== Extracted material ==
=== Section Start ===

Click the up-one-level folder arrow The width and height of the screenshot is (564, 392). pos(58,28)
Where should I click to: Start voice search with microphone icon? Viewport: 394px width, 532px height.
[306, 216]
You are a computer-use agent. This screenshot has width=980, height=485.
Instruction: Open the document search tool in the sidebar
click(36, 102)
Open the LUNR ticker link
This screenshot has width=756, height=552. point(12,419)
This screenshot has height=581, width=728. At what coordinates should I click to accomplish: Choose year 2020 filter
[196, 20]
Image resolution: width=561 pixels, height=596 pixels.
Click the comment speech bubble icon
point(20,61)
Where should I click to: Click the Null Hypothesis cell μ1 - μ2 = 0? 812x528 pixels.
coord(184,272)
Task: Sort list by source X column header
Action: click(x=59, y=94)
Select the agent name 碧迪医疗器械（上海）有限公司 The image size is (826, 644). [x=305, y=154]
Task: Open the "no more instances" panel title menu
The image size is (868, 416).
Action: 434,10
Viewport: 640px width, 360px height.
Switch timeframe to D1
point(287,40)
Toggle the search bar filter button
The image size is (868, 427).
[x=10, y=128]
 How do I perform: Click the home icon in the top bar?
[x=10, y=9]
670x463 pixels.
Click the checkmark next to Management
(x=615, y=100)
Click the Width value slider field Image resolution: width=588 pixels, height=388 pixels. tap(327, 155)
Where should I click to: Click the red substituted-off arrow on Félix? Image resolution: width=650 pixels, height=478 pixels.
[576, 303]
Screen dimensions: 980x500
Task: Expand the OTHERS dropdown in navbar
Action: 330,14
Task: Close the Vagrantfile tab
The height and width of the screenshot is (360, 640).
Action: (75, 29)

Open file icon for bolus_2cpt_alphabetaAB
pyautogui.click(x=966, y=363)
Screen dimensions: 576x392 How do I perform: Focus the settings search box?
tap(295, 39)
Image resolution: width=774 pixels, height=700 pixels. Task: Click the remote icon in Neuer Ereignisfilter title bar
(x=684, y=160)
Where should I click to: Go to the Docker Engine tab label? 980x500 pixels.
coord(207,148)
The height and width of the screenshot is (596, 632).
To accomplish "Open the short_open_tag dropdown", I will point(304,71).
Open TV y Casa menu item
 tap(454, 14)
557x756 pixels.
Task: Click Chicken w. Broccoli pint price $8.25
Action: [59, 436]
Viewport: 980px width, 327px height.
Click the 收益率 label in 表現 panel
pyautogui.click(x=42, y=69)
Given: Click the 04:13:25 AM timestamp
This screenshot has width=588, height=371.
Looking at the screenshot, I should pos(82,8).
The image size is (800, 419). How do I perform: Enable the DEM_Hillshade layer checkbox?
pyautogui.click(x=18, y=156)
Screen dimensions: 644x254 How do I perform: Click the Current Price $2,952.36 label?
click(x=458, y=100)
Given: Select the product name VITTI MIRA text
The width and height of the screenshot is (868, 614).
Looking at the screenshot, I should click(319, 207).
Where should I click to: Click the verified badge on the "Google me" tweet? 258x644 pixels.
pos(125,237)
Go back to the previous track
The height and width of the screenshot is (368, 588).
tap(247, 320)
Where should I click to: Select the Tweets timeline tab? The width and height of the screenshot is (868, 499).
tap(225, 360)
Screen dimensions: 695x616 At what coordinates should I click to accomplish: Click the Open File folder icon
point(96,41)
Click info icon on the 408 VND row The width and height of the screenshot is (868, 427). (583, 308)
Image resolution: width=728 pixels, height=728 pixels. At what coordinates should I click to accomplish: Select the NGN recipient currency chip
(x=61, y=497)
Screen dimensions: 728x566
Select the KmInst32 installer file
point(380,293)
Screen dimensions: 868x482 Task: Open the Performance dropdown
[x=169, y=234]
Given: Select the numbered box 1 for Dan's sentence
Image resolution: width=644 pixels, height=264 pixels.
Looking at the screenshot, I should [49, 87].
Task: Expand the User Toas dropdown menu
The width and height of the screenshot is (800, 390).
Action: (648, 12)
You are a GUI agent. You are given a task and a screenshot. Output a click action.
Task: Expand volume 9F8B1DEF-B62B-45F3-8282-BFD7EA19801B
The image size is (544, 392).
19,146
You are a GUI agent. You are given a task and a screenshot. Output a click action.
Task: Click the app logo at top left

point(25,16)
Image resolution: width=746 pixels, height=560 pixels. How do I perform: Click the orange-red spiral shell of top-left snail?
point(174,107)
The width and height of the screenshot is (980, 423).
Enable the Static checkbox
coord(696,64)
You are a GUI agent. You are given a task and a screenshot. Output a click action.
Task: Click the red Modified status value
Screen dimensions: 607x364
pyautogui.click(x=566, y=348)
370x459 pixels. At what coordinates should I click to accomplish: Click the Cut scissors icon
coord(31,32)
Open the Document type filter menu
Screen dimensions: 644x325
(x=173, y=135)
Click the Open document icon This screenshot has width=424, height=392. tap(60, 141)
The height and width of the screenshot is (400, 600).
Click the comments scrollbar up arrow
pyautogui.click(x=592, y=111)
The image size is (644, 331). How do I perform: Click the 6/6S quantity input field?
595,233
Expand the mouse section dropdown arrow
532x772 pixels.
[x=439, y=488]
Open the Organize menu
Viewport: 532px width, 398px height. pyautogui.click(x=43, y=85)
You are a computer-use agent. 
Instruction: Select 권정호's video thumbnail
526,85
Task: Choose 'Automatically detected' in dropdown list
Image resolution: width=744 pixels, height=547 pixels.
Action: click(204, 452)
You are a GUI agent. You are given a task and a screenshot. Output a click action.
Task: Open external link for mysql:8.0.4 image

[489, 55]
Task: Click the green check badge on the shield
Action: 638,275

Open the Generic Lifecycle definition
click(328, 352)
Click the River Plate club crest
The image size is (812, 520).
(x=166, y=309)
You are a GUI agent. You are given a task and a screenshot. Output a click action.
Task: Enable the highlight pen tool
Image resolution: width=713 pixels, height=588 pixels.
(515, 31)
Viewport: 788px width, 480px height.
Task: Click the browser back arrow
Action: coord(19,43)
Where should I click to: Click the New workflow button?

=== Section End ===

Go through the listing above, and whenever a line holds the word "value", copy it.

== Response to the task ==
Click the Width value slider field Image resolution: width=588 pixels, height=388 pixels. tap(327, 155)
Task: Click the red Modified status value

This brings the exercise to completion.